Inciter les cédants à se faire connaître, c'est aussi l'un des nerfs de la guerre. Lorsque Pierre a voulu reprendre une entreprise, il a été confronté à une première difficulté : "le marché caché". S'il existe bien des annonces d'entreprises à reprendre, beaucoup d'autres n'y figurent pas. La raison ? Pierre et Thierry Ducros la justifie simplement. Si un entrepreneur fait savoir qu'il veut céder son entreprise, la concurrence saute sur l'occasion pour lui nuire et récupérer des marchés. Autres conséquences : les salariés sont inquiets et les clients deviennent méfiants. Trois bonnes raisons qui n'incitent pas les cédants à se faire connaître. Mais alors comment faire ?

 

Préserver la confidentialité

 

Le rapport de la députée Fanny Dombre-Coste, sur la reprise et transmission d'entreprise, préconise de simplifier la démarche de transmission. Thierry Ducros souhaiterait lui que les cédants aient un interlocuteur unique, qui se trouverait à la chambre du commerce ou des métiers, par exemple. Ce dernier pourrait proposer des pistes au cédant pour l'aider à préparer on entreprise à la vente, à trouver un repreneur et à se préparer financièrement (et psychologiquement) à l'après-vente. Mais si de nombreuses TPE ne sont pas reprises, c'est peut-être aussi parce que les cédants ont une crainte : "que la cession soit mal interprétée", estime Thierry Ducros. On en revient à ce qui était évoqué précédemment, quand une entreprise annonce qu'elle va être reprise, "les rumeurs" peuvent lui être néfastes. "La notion de confidentialité doit être préservée" parce que c'est "un frein" aujourd'hui pour les cédants, explique Thierry Ducros.

 

Accompagner les deux parties

 

 

Que ce soit pour les cédants ou les repreneurs, l'accompagnement est un élément essentiel. "Surtout ne jamais rester seul", recommande Thierry Ducros aux repreneurs pour qui il est primordial qu'ils "échangent en permanence sur leur problématique et leur expérience". Un travail d'accompagnement est bien entendu aussi à mener auprès des cédants et de leurs salariés pour que la reprise se passe en toute sérénité.
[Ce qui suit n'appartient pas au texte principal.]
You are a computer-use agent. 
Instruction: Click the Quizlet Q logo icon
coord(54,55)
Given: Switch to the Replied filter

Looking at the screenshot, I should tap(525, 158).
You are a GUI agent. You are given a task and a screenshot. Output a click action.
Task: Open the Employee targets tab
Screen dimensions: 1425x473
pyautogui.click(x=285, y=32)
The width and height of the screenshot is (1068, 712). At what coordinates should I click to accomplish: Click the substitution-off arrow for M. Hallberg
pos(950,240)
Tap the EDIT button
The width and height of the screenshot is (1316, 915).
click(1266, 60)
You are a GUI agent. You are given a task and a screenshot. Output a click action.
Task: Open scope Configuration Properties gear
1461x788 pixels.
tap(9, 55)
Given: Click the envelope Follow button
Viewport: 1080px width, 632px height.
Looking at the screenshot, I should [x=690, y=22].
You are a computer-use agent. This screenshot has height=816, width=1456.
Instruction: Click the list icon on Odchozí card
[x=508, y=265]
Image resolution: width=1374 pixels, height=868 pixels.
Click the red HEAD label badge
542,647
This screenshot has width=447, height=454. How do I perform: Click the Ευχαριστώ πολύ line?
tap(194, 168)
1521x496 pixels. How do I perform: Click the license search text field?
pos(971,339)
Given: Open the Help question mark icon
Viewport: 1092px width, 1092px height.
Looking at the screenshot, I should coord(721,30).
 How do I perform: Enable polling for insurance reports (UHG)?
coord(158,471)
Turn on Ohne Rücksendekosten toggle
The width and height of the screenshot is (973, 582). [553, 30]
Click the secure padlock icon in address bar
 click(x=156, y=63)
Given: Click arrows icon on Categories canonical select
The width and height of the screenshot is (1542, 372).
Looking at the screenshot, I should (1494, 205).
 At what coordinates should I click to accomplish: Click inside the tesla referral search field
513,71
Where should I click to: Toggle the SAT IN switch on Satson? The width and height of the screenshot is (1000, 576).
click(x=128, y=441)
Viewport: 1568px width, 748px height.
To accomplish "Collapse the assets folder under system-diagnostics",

D'ailleurs, depuis octobre 2015, le ministère de l'Economie a confié aux préfets de région la mise en place de réseaux notamment chargés d'élaborer un plan de détection des cédants et un parcours d'accompagnement pour les repreneurs. "Nous voulons inciter les cédants et les repreneurs potentiels de TPE à passer à l'acte", a conclu Martine Pinville, ce mercredi, lors du lancement de la campagne en faveur de la transmission-reprise.